*** Opening of SOURCE RECORDS ***
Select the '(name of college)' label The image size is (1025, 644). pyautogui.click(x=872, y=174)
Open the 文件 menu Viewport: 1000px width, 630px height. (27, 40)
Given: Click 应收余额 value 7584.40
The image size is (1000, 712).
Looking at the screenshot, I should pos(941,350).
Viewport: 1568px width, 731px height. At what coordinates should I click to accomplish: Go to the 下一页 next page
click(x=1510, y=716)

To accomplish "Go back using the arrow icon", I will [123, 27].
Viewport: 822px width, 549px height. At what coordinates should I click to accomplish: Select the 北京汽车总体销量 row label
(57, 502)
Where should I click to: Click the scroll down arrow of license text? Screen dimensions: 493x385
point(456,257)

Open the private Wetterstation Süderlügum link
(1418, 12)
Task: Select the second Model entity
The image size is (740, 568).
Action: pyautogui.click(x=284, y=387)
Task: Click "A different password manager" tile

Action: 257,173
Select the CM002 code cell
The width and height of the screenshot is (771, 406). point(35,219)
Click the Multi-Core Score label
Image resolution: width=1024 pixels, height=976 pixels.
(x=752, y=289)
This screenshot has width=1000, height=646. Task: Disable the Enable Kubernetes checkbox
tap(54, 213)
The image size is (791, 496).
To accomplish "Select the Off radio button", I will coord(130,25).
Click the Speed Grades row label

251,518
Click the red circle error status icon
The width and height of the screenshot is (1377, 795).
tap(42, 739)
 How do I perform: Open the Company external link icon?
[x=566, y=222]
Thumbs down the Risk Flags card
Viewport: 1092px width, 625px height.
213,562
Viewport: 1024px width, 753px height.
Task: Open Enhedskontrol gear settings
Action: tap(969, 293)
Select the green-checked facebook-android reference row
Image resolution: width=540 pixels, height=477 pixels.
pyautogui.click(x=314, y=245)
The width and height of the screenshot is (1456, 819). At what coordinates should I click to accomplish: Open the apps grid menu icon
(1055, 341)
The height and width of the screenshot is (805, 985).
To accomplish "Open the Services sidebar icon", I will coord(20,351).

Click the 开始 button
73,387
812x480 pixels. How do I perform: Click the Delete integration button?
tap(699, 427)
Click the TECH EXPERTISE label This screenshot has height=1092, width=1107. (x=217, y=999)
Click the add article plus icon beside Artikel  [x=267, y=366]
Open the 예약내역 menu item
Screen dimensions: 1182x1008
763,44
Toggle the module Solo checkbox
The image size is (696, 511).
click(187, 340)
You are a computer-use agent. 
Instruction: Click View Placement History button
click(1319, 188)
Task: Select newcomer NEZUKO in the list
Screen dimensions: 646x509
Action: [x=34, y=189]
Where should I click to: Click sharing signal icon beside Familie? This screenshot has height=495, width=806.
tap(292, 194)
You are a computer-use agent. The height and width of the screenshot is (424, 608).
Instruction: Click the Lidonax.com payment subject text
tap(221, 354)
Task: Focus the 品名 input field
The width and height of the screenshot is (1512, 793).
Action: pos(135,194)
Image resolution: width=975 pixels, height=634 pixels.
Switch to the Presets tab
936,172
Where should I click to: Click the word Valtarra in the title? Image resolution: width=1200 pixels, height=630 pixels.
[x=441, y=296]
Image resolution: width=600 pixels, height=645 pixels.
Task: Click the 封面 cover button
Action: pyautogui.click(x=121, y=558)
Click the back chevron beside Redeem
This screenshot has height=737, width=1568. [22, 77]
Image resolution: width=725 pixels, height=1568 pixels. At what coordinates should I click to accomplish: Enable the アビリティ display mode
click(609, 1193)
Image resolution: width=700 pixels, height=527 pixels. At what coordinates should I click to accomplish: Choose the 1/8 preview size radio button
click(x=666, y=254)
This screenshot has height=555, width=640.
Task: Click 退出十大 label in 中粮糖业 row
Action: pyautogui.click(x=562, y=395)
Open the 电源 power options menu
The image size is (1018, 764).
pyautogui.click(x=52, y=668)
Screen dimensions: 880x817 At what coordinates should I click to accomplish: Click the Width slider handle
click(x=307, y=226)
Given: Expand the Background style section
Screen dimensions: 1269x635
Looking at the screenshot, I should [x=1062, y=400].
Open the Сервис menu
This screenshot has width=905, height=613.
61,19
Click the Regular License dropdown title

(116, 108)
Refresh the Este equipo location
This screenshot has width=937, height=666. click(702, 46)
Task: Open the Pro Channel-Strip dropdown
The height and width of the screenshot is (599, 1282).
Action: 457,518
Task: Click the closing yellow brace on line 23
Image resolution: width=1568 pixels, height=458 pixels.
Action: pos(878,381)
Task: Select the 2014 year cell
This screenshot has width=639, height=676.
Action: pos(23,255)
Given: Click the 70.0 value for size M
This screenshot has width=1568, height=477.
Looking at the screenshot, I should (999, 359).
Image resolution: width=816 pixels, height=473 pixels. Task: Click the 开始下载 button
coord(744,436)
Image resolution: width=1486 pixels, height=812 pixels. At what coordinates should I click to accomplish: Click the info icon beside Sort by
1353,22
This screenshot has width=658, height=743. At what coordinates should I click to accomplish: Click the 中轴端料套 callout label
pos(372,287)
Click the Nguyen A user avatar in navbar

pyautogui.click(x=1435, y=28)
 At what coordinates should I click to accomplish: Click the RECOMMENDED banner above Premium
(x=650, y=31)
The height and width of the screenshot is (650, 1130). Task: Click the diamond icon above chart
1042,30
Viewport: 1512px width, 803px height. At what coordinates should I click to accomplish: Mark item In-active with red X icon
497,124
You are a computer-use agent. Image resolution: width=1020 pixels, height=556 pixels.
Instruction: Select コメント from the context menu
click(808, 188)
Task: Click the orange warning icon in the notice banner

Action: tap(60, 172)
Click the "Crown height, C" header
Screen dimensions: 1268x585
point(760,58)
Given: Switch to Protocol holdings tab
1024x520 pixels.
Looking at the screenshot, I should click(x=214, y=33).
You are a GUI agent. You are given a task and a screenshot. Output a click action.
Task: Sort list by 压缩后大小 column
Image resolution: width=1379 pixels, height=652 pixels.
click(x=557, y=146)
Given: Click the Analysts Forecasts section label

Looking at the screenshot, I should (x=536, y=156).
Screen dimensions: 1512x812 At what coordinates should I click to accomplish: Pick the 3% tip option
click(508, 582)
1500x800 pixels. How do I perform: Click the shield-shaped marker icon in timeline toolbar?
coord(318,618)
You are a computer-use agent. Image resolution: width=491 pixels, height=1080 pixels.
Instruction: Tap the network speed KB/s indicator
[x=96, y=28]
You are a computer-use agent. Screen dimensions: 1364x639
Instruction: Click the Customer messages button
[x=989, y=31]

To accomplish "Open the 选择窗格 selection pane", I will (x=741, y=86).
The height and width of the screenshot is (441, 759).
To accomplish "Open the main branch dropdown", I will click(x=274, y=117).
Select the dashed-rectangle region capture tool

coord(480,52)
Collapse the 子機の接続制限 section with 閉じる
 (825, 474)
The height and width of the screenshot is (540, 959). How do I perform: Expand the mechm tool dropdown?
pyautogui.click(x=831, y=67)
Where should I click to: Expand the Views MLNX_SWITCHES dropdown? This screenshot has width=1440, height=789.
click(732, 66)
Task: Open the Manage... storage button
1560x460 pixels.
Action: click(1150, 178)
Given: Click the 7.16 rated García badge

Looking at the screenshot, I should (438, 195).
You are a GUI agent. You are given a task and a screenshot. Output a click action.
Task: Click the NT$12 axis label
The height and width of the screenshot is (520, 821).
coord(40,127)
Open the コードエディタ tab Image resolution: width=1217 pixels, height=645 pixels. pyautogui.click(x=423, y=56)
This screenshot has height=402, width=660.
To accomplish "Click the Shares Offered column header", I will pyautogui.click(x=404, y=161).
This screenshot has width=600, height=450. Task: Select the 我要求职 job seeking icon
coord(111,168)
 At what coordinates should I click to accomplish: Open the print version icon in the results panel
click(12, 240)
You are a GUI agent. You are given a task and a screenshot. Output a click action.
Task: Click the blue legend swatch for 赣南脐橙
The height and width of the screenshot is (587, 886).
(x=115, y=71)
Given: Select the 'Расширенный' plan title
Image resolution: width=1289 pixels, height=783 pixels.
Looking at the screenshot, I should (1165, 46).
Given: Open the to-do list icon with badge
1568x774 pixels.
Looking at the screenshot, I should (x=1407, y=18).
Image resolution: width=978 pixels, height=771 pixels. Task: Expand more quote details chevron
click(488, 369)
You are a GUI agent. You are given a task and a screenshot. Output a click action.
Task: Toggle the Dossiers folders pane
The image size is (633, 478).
*** Close of SOURCE RECORDS ***
• [EXERCISE GOAL]: Search the entries for the word "header" and gather every line where it appears.

• [RESULT]:
Click the "Crown height, C" header
To accomplish "Click the Shares Offered column header", I will pyautogui.click(x=404, y=161).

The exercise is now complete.